States are gradually easing up on such restrictions, and as Sanders pointed out at the town hall, Vermont has never deprived people of the right to vote based on a criminal conviction. “In my state, what we do is separate. You’re paying a price, you committed a crime, you’re in jail,” he said. “But you’re still living in American society and you have a right to vote.”
People in prisons are still members of society. They have families and friends and communities. They work. They study. The vast majority will come home. The sooner we drop the legal fiction that they are dead, or ghosts, the sooner we can give them the opportunity to be the best neighbors and community members possible.
“The permanent disenfranchisement of ex offenders based on the metaphor of keeping the ballot box pure relies on an analogy to a permanent tainted character,” writes law professor Ekow Yankah in a 2015 article. “Likewise, the countless collateral sanctions—from being denied government support to continue education or even necessary food—that deny reentry into civic life reveal the same view of permanently stained persons who no longer deserve civil regard.” This, he writes, conflicts with the dominant view of criminal punishment which “is one of a criminal offender who violates the rights of an innocent person” and thus is believed to deserve punishment. “This view divorces justification for punishment from its future consequences, i.e. whether punishment ultimately reduces future crime rates.” [Ekow Yankah / Criminal Law and Philosophy]
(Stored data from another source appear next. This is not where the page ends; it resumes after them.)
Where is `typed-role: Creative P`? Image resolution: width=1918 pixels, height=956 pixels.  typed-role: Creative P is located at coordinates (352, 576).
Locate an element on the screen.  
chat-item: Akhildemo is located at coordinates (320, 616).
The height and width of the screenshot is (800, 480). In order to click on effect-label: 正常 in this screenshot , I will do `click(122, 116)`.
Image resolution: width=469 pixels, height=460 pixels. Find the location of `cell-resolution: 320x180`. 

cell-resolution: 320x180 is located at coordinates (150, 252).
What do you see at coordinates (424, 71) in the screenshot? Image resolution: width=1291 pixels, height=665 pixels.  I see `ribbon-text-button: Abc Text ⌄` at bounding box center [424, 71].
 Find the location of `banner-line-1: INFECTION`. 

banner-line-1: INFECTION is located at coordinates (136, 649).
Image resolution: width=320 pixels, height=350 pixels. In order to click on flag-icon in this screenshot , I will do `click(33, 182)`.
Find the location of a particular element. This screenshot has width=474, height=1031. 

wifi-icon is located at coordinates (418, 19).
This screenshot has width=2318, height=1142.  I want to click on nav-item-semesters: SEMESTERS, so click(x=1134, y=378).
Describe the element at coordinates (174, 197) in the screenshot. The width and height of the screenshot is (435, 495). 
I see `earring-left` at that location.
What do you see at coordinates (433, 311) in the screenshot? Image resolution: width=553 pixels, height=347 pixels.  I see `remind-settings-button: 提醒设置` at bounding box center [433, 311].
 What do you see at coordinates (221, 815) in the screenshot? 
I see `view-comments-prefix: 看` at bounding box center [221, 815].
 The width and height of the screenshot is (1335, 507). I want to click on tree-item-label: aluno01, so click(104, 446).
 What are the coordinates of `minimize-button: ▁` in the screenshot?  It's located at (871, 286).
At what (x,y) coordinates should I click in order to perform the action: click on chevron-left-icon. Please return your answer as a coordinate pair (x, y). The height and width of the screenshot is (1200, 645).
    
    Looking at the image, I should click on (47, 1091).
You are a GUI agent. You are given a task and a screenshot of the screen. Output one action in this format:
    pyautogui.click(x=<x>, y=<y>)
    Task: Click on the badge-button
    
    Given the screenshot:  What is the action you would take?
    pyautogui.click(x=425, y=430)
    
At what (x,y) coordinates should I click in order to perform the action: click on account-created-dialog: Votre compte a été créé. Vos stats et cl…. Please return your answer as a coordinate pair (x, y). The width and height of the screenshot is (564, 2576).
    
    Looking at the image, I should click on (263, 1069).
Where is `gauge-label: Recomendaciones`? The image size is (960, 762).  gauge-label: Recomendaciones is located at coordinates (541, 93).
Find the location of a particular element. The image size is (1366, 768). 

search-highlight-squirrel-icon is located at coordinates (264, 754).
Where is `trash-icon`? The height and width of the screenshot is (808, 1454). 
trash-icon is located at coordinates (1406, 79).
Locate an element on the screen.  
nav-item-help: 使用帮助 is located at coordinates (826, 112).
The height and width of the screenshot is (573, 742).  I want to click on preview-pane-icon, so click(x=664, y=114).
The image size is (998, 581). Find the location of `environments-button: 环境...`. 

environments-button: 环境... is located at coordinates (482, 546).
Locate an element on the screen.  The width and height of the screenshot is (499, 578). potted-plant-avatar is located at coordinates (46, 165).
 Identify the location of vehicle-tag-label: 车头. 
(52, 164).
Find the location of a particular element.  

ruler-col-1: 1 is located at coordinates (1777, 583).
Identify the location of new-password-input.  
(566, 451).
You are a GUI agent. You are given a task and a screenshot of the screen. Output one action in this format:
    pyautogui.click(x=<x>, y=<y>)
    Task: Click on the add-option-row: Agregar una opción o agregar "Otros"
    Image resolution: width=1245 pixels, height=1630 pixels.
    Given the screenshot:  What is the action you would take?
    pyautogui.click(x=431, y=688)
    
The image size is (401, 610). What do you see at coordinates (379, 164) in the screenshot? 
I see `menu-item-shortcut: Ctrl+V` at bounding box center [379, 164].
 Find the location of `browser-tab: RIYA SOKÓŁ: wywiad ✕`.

Yankah argues instead for “grounding our punishment practices in an Aristotelian republicanism,” by “insisting that the core of criminal responsibility lies in the offender’s attack on the civic bonds that make living in a society as equals possible.” This system would be undergirded by the idea of mutual responsibility and “understand that hostility, as expressed in the offender’s ‘civic character,’ matters to us all while still seeing our obligations to reintegrate both victim and offender into our shared civic project.” Yankah focuses on Aristotle’s notion that “human beings are first and foremost social animals,” so that “committing a crime not only attacks the victim but also represents an attack on the values that make living together possible.” This Aristotelian vision “is as concerned with the obligations owed to citizens by their civic community as the duties owed by citizen to their polity” and a criminal system fashioned on that basis would force us to take a closer look at shortcomings in our current system, including “lack of rehabilitative support given to victims of crime and the lack of restorative steps offered to offenders.” [Ekow Yankah / Criminal Law and Philosophy]
As Chief Justice Earl Warren wrote for the majority in Trop v. Dulles, a 1958 case dealing with the rights of a military deserter, “Citizenship is not a right that expires upon misbehavior.”